* begin Information provided *

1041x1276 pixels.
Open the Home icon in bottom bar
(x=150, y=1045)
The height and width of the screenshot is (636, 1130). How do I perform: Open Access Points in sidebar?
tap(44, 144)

* end Information provided *

Brief — Reproduce these records line for line, without altering anything.

Task output —
1041x1276 pixels.
Open the Home icon in bottom bar
(x=150, y=1045)
The height and width of the screenshot is (636, 1130). How do I perform: Open Access Points in sidebar?
tap(44, 144)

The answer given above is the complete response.